Julian Ayala and Jacob Conteh snatched a cart to get to Forest Park High School in Woodbridge, Va. as part of a car-free day on Thursday. (Julie Zauzmer/Washington Post)

Students arrived at Forest Park High School on Thursday morning by every sort of conveyance — school buses, bicycles, rollerblades, longboards, wagons, a shopping cart, and lots and lots of feet.

What was less common than usual was cars.

In a show of environmental awareness, a group of about 60 students at the Woodbridge high school mounted a campaign to convince their fellow students not to drive to school for the day.
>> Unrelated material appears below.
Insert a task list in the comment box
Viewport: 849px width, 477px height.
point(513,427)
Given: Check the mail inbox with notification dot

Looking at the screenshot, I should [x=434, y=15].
They plastered the hallways with posters, offered raffle tickets and rubber bracelets to non-drivers, and lined up to loudly greet every student who showed up at school, weary and wet from the drizzly morning but proud to be entering the parking lot on their own two feet.

“People just don’t think it’s cool to ride the bus, so they don’t even think of it as an option,” said Ashley Doyle, a senior who helped lead the program. On Thursday, they left the cars at home but still figured out cool ways to get to school.

Doyle and some friends slept over at the home of a friend who lives within 10 minutes’ walking distance of the high school. They paraded to school in the morning, dragging each other in kiddy wagons.

Justice Lewis and Markus Brown traded their five-minute morning drive for a 30-minute longboard ride, navigating the rain-slicked streets on a sturdier version of a skateboard.

“It was kind of dangerous, just because it was slippery. We almost went over. But hey, it’s for Mother Earth,” Lewis said.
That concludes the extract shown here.